Intra-procedural subcostal TTE shows a marked improvement in the size of the pericardial effusion (arrow) following 48 hours of steroid treatment.
Aortitis can easily be confused with an acute aortic syndrome such as aortic dissection, penetrating ulcer and intramural hematoma.9,10 Inflammatory changes to the aortic wall are characteristic of aortitis and may be from an infectious or noninfectious origin. Because of the life-threatening potential of an acute aortic pathology and the markedly different therapy for aortitis, it is critical to accurately make the diagnosis.
Multiple complementary imaging modalities are available both for diagnosis and long-term follow-up of thoracic aortic disease.11
Echocardiography has the advantage of assessing at the bedside both the aorta and the aortic valve as well as the other elements of cardiac structure and function. TTE is noninvasive and often used to assess undifferentiated chest pain. Besides providing information about the aortic dimensions and thickness, it can detect evidence of left- and right-sided heart failure, pericardial effusion, myocardial infarction, valvular heart disease, and pulmonary hypertension. TEE is a useful adjunct to TTE because it provides improved visualization of both the ascending and descending thoracic aorta with better spatial resolution. It is particularly helpful in examining for evidence of vegetation or pseudoaneurysm that can accompany infectious aortitis.12 A shortcoming of TEE is that the aortic arch is difficult to visualize as the ultrasound waves are obstructed by air in the trachea. TEE is often used to assist with perioperative evaluation of the aorta and aortic valve.
PET scan localize inflammatory changes in the vasculature as FDG accumulates in monocytes but not in normal vasculature.
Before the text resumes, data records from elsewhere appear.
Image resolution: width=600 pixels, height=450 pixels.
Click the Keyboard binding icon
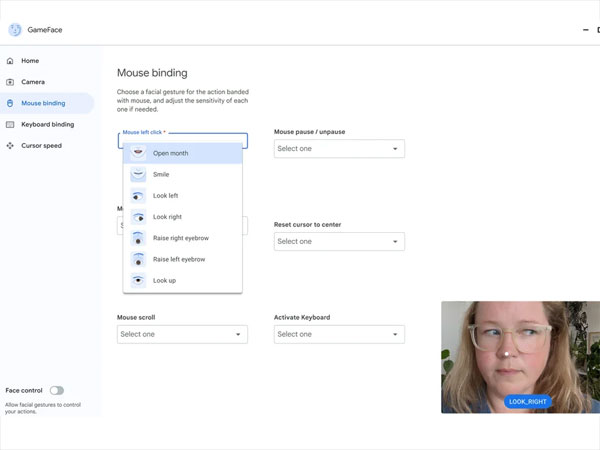[11, 125]
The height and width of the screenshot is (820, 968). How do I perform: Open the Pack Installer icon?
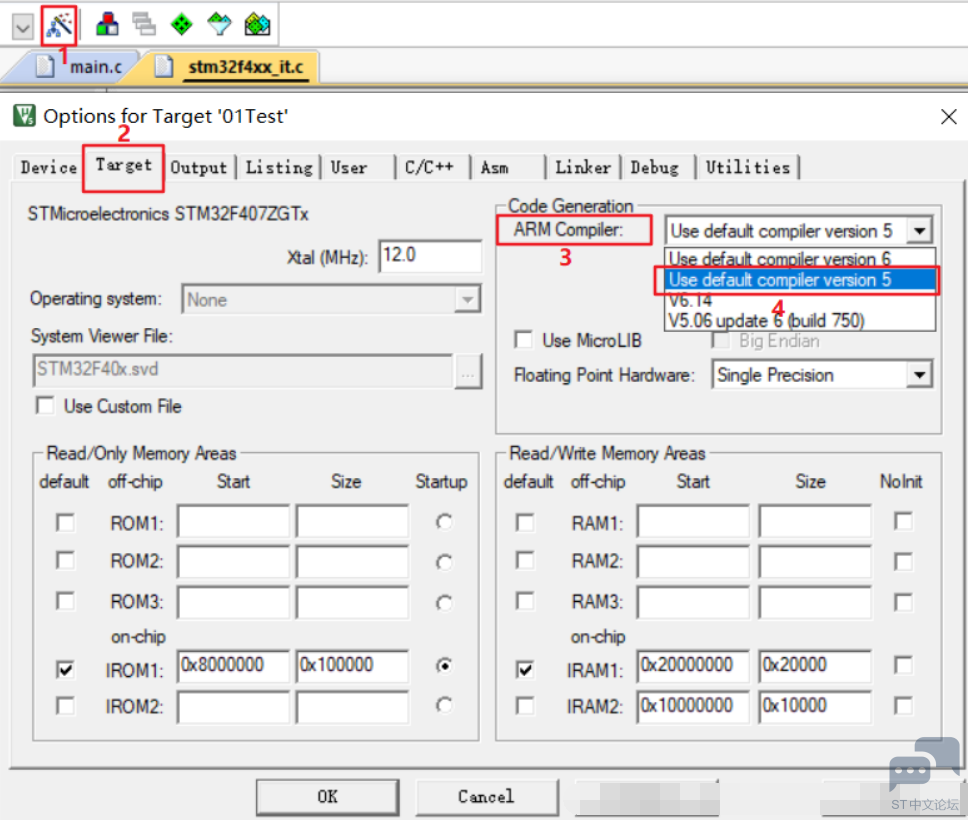click(x=257, y=24)
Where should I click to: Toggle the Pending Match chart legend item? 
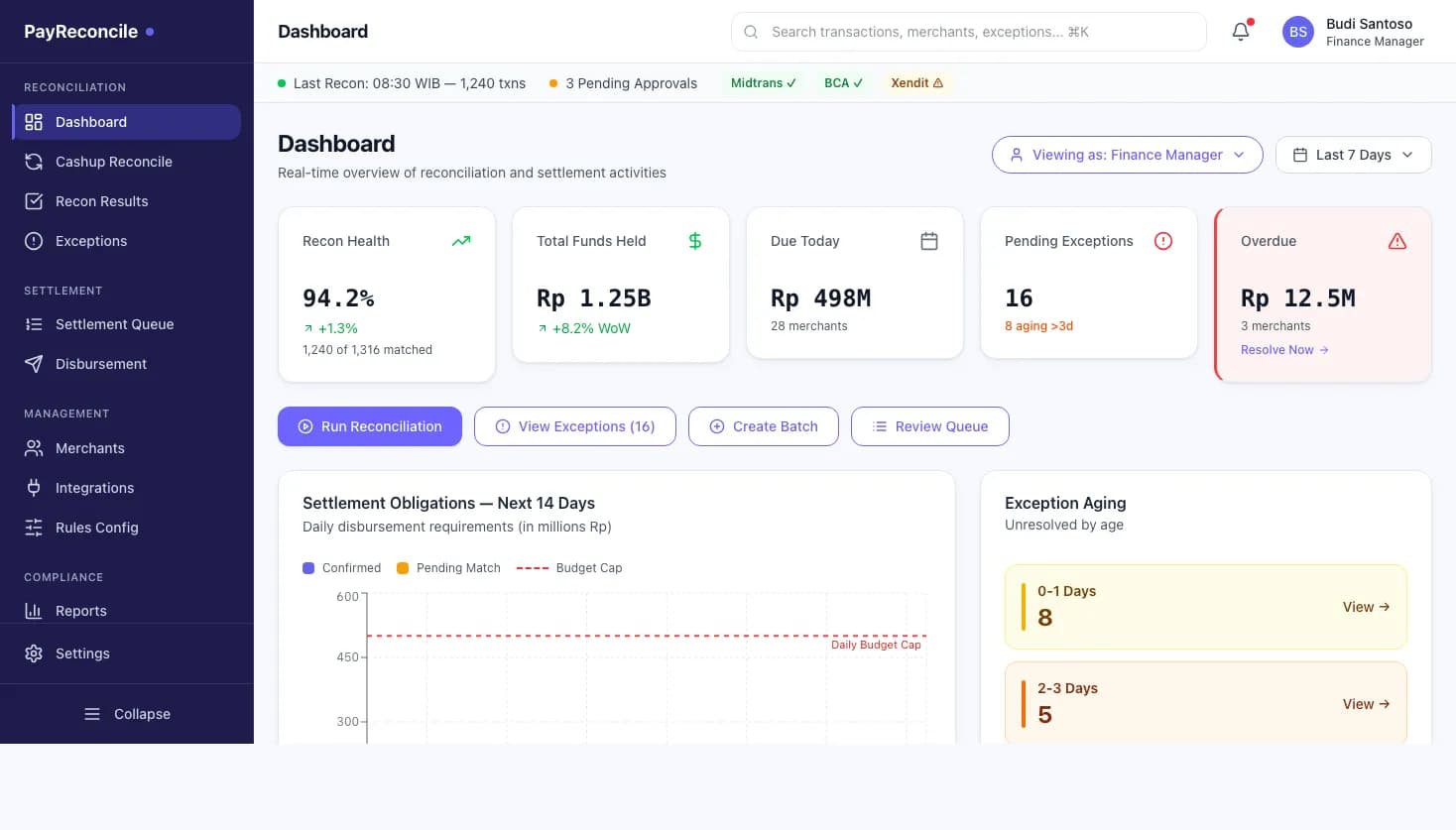pos(447,567)
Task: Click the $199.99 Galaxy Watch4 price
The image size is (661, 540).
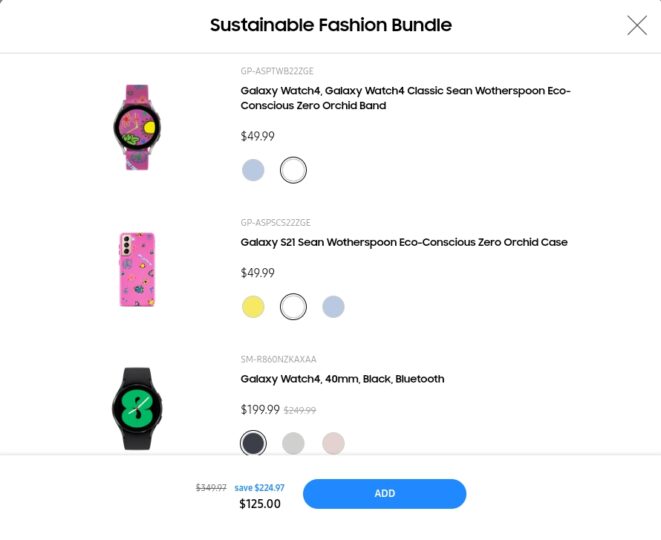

Fluorine-18-fluorodeoxyglucose uptake can be seen in both aortitis and atheromatous disease.13 This modality is the most sensitive test for diagnosing early or developing aortitis. PET imaging has been used in some cases to track disease progression and treatment response.13,14
Computed tomography (CT) is the most frequently used test in the emergency department to examine for acute aortic pathology as well as pulmonary embolism. Gated CT allows for more exact assessment of the aortic root, which can be blurred by cardiac motion on nongated studies, leading to significant artifacts that can mimic aortic dissection. Contrast is used to opacify both the arteries and veins, but can increase risk of acute kidney injury related to contrast nephropathy. Assessment of the Hounsfield units of the aortic wall on both noncontrast and contrast images can help differentiate aortic hematoma from aortits.11 CT offers excellent spatial resolution, making it highly sensitive at detecting acute aortic pathology and allowing for detailed characterization of the mural thickening present in aortitis.15,16
Treatment of inflammatory aortitis has not been studied in a randomized controlled fashion. To date, retrospective chart and pathology reviews as well as disease registries constitute the bulk of the published literature.17–21 Infectious aortitis is less common and may require both antimicrobial therapy as well as surgical debridement and resection.4 For inflammatory aortitis, initial treatment generally consists of steroids and immune-modulators. Once the inflammation is controlled, patients may proceed to surgery if there is a standard surgical indication such as a significant aneurysm.10Possible complications of aortitis include aortic dissection and rupture, which require emergent surgical intervention.